Drone strikes have become part of a counterterrorism strategy that has degraded leadership networks and disrupted operations. The demand for drones has only increased, especially as the desire to minimize the US military footprint in counterterrorism theaters has also increased. Crucially, the drone program has bought U.S.-backed partners in Yemen and Somalia time and space to reclaim ground from terrorist groups, maintaining counterterrorism pressure on cells plotting attacks. transnational. The drones also gave reach where the United States had no counterterrorism partners. In Syria, for example, drone strikes targeted senior al-Qaeda operatives planning attacks in 2014.

Drone strikes are now a primary tool supporting the counter-terrorism approach on the horizon. US forces are no longer deployed in significant numbers to conduct ground operations against groups such as al-Qaeda and the Islamic State. The idea is to minimize the force commitments and resources needed to defend the American homeland and overseas interests against terrorists. Drone strikes and the rare raid by special operations forces will, in theory, prevent these groups from developing transnational attack capabilities. US-backed counterterrorism partners (absent in Afghanistan) will fight terrorist groups on the ground.

Aside from other problems with the approach, such as its long-term effectiveness, counterterrorism on the horizon inherently puts civilians at greater risk. The use of drone strikes – killing individuals identified as posing a threat to US interests – creates the risk of misidentification with irreversible results. The likelihood of targeting errors increases as the intelligence picture deteriorates. Signals and satellite intelligence are poor substitutes for the tactile perspective gained from field reports. Fishing rods can look like weapons or jugs of water can be mistaken for containers of explosives, as was the case during the Kabul strike on August 29. Missiles fired by drones are designed to kill. More recent innovations, such as the “ninja” missile, use blades rather than explosives to minimize collateral damage, but even then the target must be the right one.

Additionally, relying on partners makes it harder for the U.S. military to limit civilian harm, even while operating under Leahy restrictions. US-backed counterterrorism forces may be preferable to US troops in most cases, but they don’t have the same capabilities, training or discipline. The previous examples indicate the virtual certainty of significant collateral damage. US-backed Syrian forces nearly destroyed the city of Raqqa, Syria, recapturing it from Islamic State in 2017. US-backed Libyan forces against Islamic State in Sirte, Libya, have been accused of abusive behavior, including arbitrary detention, torture and looting. Partner forces rarely hold themselves to the same standards as the US military, which is unique in its efforts to avoid harming civilians in conflict. Just look at examples in Syria, Ukraine or Yemen where civilian lives matter less.
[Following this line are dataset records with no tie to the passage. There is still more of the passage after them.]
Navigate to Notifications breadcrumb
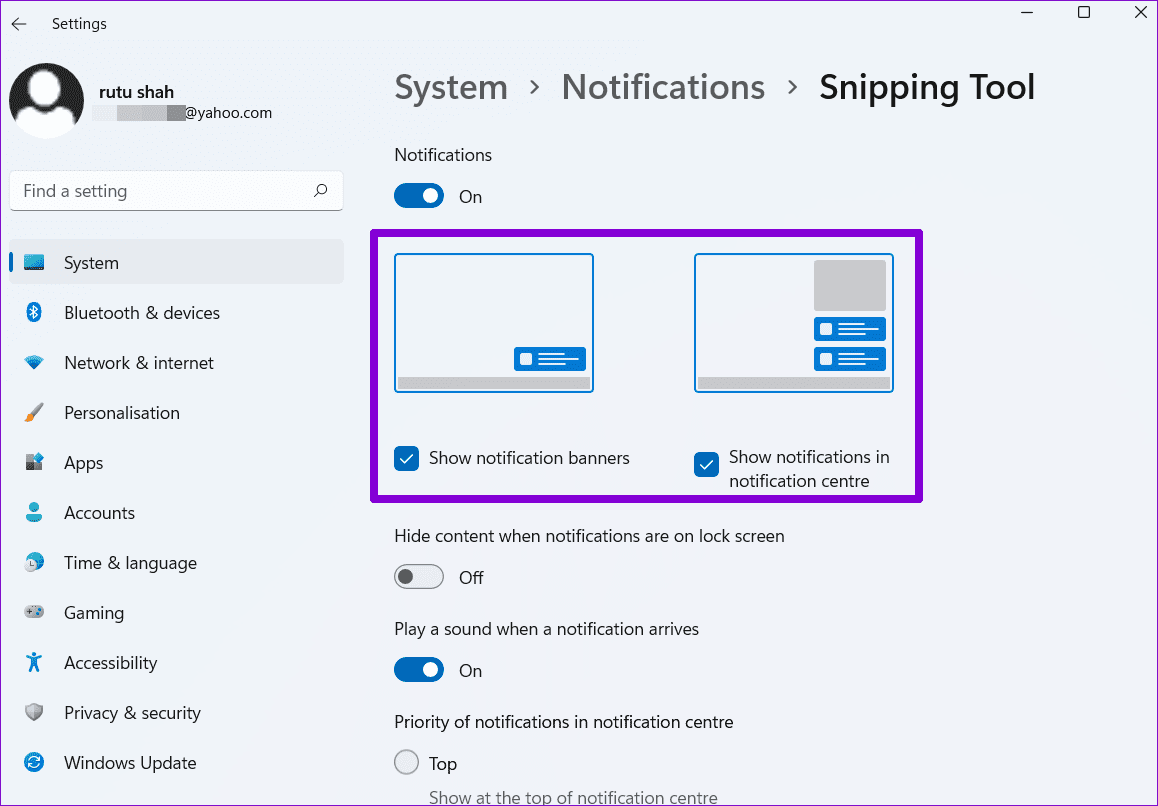The image size is (1158, 806). 663,87
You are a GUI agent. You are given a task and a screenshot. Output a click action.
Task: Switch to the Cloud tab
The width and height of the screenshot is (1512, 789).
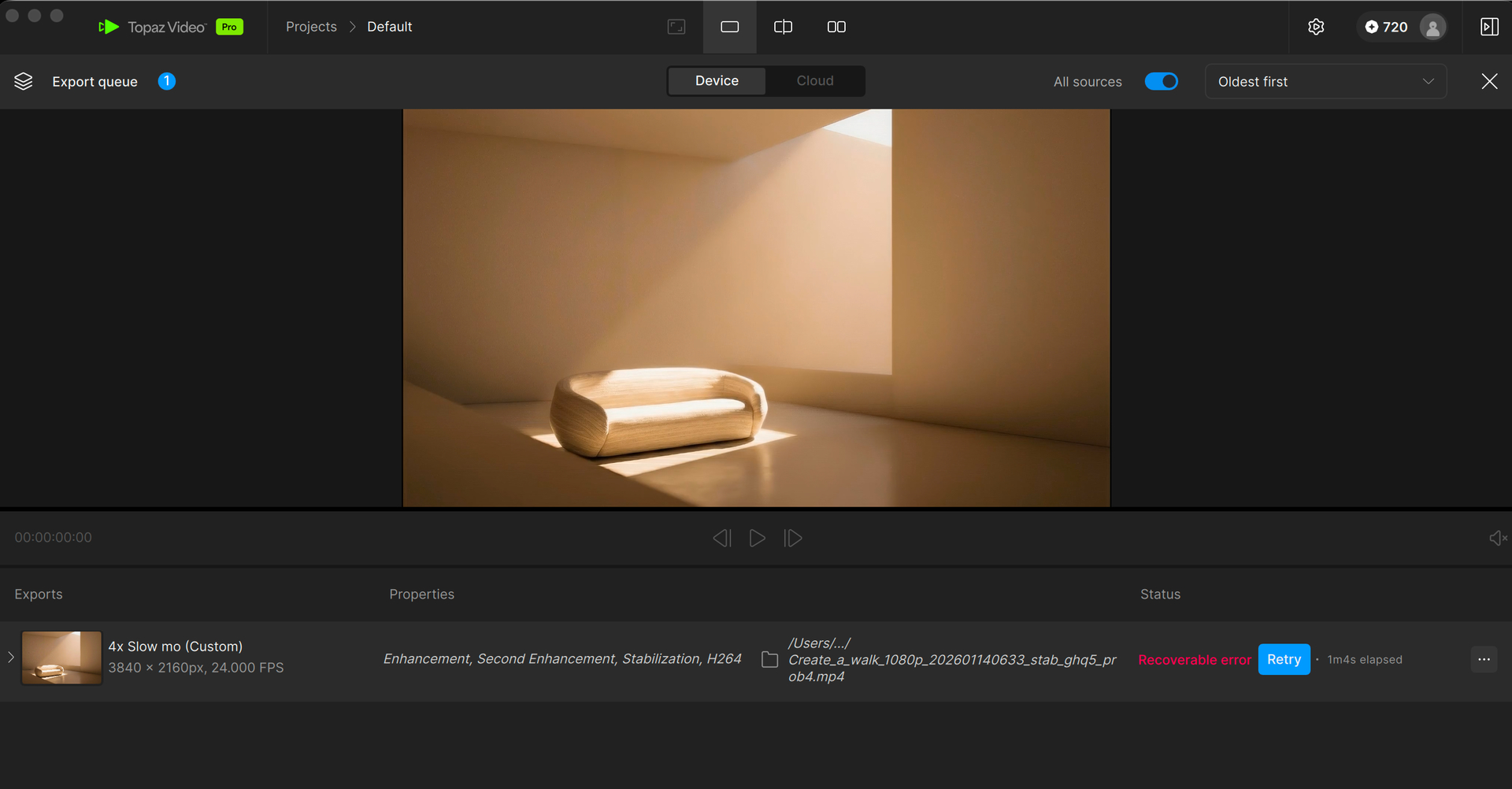814,81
Drone strikes are an important tool in the fight against terrorism and can significantly disrupt enemy operations. Likewise, partners in the fight against terrorism are necessary. These should be elements supporting a broader and more comprehensive strategy to defeat al-Qaeda, Islamic State and other like-minded groups, not the sum total of it. The shift to an over-the-horizon counterterrorism posture locks the United States into a cycle of threat management, assuming the threat is known in advance.

While congressional efforts to gain additional transparency and accountability from the Pentagon for military operations that cause harm to civilians are positive, they do not challenge the reliance on these types of military operations that are likely to harm civilians in the first place. Congress is also expected to lobby the Biden administration for its theory of how the threat from al-Qaeda and Islamic State will be reduced in the long term.